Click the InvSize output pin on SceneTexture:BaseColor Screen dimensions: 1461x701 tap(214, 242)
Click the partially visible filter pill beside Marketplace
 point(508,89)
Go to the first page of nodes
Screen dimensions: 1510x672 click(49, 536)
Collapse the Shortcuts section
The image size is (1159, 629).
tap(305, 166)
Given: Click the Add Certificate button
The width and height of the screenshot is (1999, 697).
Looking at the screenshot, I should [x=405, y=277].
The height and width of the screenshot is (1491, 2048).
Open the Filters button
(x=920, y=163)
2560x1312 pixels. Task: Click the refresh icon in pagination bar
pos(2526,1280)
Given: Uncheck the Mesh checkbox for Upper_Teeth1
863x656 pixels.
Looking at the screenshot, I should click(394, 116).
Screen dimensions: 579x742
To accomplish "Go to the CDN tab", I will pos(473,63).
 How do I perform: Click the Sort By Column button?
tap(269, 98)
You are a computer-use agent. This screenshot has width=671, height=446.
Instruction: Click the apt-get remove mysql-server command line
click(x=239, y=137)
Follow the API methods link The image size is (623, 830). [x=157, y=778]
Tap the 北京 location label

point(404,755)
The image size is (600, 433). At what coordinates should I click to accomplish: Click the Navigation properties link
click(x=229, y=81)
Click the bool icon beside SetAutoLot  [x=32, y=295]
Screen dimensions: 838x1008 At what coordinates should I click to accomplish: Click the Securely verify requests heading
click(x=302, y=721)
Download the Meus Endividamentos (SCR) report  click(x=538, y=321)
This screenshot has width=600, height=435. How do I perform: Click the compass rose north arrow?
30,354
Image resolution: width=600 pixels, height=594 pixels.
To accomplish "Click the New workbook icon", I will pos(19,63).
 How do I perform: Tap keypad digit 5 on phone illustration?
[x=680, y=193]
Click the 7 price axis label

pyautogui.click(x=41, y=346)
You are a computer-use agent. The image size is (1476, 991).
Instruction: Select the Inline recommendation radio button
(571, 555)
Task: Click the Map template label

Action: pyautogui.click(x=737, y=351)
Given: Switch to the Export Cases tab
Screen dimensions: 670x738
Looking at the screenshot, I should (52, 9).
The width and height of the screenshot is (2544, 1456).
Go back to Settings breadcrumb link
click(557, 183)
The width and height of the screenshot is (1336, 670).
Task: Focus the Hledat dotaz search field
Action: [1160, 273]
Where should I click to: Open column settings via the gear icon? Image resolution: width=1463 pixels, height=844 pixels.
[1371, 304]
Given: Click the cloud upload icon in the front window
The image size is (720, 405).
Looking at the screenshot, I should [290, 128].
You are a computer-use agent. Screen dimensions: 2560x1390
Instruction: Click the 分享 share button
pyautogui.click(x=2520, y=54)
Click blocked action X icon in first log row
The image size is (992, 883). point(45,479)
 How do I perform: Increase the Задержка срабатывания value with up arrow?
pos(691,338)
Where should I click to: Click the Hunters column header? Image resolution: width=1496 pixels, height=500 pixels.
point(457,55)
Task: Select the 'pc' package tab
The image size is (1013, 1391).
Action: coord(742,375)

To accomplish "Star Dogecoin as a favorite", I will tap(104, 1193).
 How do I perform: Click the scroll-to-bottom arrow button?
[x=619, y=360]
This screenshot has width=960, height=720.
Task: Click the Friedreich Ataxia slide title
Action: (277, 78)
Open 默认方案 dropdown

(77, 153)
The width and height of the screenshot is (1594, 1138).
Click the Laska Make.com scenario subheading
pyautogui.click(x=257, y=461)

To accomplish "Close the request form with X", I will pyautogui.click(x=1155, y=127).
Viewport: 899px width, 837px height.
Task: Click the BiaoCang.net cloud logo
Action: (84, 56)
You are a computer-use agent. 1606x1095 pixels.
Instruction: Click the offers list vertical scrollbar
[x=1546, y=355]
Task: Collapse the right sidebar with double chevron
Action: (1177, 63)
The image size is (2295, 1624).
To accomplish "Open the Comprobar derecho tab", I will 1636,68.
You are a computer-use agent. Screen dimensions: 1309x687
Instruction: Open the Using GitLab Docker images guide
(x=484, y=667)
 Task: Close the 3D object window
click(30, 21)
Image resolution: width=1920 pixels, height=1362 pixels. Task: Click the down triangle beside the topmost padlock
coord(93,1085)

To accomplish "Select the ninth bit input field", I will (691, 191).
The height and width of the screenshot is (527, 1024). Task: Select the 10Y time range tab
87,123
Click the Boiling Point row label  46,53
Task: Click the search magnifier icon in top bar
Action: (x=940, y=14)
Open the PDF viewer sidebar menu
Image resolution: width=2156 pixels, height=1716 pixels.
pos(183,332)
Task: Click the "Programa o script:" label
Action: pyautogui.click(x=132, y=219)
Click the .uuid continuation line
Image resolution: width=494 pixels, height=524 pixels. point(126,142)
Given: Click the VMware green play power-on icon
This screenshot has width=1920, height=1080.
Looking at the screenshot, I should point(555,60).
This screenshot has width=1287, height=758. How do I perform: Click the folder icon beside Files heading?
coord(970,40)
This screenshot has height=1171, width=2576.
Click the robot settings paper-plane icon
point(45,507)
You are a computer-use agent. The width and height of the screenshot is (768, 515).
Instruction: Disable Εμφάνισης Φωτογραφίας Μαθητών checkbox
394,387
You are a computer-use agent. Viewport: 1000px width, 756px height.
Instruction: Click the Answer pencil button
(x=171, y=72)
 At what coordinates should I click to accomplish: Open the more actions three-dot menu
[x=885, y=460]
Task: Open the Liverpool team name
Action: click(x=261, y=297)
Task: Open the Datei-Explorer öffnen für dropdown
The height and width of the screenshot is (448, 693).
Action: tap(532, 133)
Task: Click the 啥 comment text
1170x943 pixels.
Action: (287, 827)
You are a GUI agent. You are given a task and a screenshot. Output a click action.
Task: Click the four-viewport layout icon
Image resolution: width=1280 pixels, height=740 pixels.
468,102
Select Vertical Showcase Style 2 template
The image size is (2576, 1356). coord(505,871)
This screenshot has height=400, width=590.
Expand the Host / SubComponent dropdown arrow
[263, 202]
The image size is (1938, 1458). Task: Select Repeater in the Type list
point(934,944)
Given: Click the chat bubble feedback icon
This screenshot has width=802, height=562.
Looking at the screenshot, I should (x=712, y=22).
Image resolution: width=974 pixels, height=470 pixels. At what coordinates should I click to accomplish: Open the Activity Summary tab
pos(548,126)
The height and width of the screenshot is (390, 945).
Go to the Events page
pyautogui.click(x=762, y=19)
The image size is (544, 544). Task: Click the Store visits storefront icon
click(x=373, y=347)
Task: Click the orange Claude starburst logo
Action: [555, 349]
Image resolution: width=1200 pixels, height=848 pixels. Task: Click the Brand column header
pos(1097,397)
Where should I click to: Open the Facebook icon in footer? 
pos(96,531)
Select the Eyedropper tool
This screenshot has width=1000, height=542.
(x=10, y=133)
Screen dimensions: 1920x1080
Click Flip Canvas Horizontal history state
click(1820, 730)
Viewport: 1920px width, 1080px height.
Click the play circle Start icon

----------------

▶ **The task**: Copy out every one of the records above, line for line, without changing a single character.

▶ **Answer to this problem**:
Click the InvSize output pin on SceneTexture:BaseColor Screen dimensions: 1461x701 tap(214, 242)
Click the partially visible filter pill beside Marketplace
 point(508,89)
Go to the first page of nodes
Screen dimensions: 1510x672 click(49, 536)
Collapse the Shortcuts section
The image size is (1159, 629).
tap(305, 166)
Given: Click the Add Certificate button
The width and height of the screenshot is (1999, 697).
Looking at the screenshot, I should [x=405, y=277].
The height and width of the screenshot is (1491, 2048).
Open the Filters button
(x=920, y=163)
2560x1312 pixels. Task: Click the refresh icon in pagination bar
pos(2526,1280)
Given: Uncheck the Mesh checkbox for Upper_Teeth1
863x656 pixels.
Looking at the screenshot, I should click(394, 116).
Screen dimensions: 579x742
To accomplish "Go to the CDN tab", I will pos(473,63).
 How do I perform: Click the Sort By Column button?
tap(269, 98)
You are a computer-use agent. This screenshot has width=671, height=446.
Instruction: Click the apt-get remove mysql-server command line
click(x=239, y=137)
Follow the API methods link The image size is (623, 830). [x=157, y=778]
Tap the 北京 location label

point(404,755)
The image size is (600, 433). At what coordinates should I click to accomplish: Click the Navigation properties link
click(x=229, y=81)
Click the bool icon beside SetAutoLot  [x=32, y=295]
Screen dimensions: 838x1008 At what coordinates should I click to accomplish: Click the Securely verify requests heading
click(x=302, y=721)
Download the Meus Endividamentos (SCR) report  click(x=538, y=321)
This screenshot has width=600, height=435. How do I perform: Click the compass rose north arrow?
30,354
Image resolution: width=600 pixels, height=594 pixels.
To accomplish "Click the New workbook icon", I will pos(19,63).
 How do I perform: Tap keypad digit 5 on phone illustration?
[x=680, y=193]
Click the 7 price axis label

pyautogui.click(x=41, y=346)
You are a computer-use agent. The image size is (1476, 991).
Instruction: Select the Inline recommendation radio button
(571, 555)
Task: Click the Map template label

Action: pyautogui.click(x=737, y=351)
Given: Switch to the Export Cases tab
Screen dimensions: 670x738
Looking at the screenshot, I should (52, 9).
The width and height of the screenshot is (2544, 1456).
Go back to Settings breadcrumb link
click(557, 183)
The width and height of the screenshot is (1336, 670).
Task: Focus the Hledat dotaz search field
Action: [1160, 273]
Where should I click to: Open column settings via the gear icon? Image resolution: width=1463 pixels, height=844 pixels.
[1371, 304]
Given: Click the cloud upload icon in the front window
The image size is (720, 405).
Looking at the screenshot, I should [290, 128].
You are a computer-use agent. Screen dimensions: 2560x1390
Instruction: Click the 分享 share button
pyautogui.click(x=2520, y=54)
Click blocked action X icon in first log row
The image size is (992, 883). point(45,479)
 How do I perform: Increase the Задержка срабатывания value with up arrow?
pos(691,338)
Where should I click to: Click the Hunters column header? Image resolution: width=1496 pixels, height=500 pixels.
point(457,55)
Task: Select the 'pc' package tab
The image size is (1013, 1391).
Action: coord(742,375)

To accomplish "Star Dogecoin as a favorite", I will tap(104, 1193).
 How do I perform: Click the scroll-to-bottom arrow button?
[x=619, y=360]
This screenshot has width=960, height=720.
Task: Click the Friedreich Ataxia slide title
Action: (277, 78)
Open 默认方案 dropdown

(77, 153)
The width and height of the screenshot is (1594, 1138).
Click the Laska Make.com scenario subheading
pyautogui.click(x=257, y=461)

To accomplish "Close the request form with X", I will pyautogui.click(x=1155, y=127).
Viewport: 899px width, 837px height.
Task: Click the BiaoCang.net cloud logo
Action: (84, 56)
You are a computer-use agent. 1606x1095 pixels.
Instruction: Click the offers list vertical scrollbar
[x=1546, y=355]
Task: Collapse the right sidebar with double chevron
Action: (1177, 63)
The image size is (2295, 1624).
To accomplish "Open the Comprobar derecho tab", I will 1636,68.
You are a computer-use agent. Screen dimensions: 1309x687
Instruction: Open the Using GitLab Docker images guide
(x=484, y=667)
 Task: Close the 3D object window
click(30, 21)
Image resolution: width=1920 pixels, height=1362 pixels. Task: Click the down triangle beside the topmost padlock
coord(93,1085)

To accomplish "Select the ninth bit input field", I will (691, 191).
The height and width of the screenshot is (527, 1024). Task: Select the 10Y time range tab
87,123
Click the Boiling Point row label  46,53
Task: Click the search magnifier icon in top bar
Action: (x=940, y=14)
Open the PDF viewer sidebar menu
Image resolution: width=2156 pixels, height=1716 pixels.
pos(183,332)
Task: Click the "Programa o script:" label
Action: pyautogui.click(x=132, y=219)
Click the .uuid continuation line
Image resolution: width=494 pixels, height=524 pixels. point(126,142)
Given: Click the VMware green play power-on icon
This screenshot has width=1920, height=1080.
Looking at the screenshot, I should point(555,60).
This screenshot has width=1287, height=758. How do I perform: Click the folder icon beside Files heading?
coord(970,40)
This screenshot has height=1171, width=2576.
Click the robot settings paper-plane icon
point(45,507)
You are a computer-use agent. The width and height of the screenshot is (768, 515).
Instruction: Disable Εμφάνισης Φωτογραφίας Μαθητών checkbox
394,387
You are a computer-use agent. Viewport: 1000px width, 756px height.
Instruction: Click the Answer pencil button
(x=171, y=72)
 At what coordinates should I click to accomplish: Open the more actions three-dot menu
[x=885, y=460]
Task: Open the Liverpool team name
Action: click(x=261, y=297)
Task: Open the Datei-Explorer öffnen für dropdown
The height and width of the screenshot is (448, 693).
Action: tap(532, 133)
Task: Click the 啥 comment text
1170x943 pixels.
Action: (287, 827)
You are a GUI agent. You are given a task and a screenshot. Output a click action.
Task: Click the four-viewport layout icon
Image resolution: width=1280 pixels, height=740 pixels.
468,102
Select Vertical Showcase Style 2 template
The image size is (2576, 1356). coord(505,871)
This screenshot has height=400, width=590.
Expand the Host / SubComponent dropdown arrow
[263, 202]
The image size is (1938, 1458). Task: Select Repeater in the Type list
point(934,944)
Given: Click the chat bubble feedback icon
This screenshot has width=802, height=562.
Looking at the screenshot, I should (x=712, y=22).
Image resolution: width=974 pixels, height=470 pixels. At what coordinates should I click to accomplish: Open the Activity Summary tab
pos(548,126)
The height and width of the screenshot is (390, 945).
Go to the Events page
pyautogui.click(x=762, y=19)
The image size is (544, 544). Task: Click the Store visits storefront icon
click(x=373, y=347)
Task: Click the orange Claude starburst logo
Action: [555, 349]
Image resolution: width=1200 pixels, height=848 pixels. Task: Click the Brand column header
pos(1097,397)
Where should I click to: Open the Facebook icon in footer? 
pos(96,531)
Select the Eyedropper tool
This screenshot has width=1000, height=542.
(x=10, y=133)
Screen dimensions: 1920x1080
Click Flip Canvas Horizontal history state
click(1820, 730)
Viewport: 1920px width, 1080px height.
Click the play circle Start icon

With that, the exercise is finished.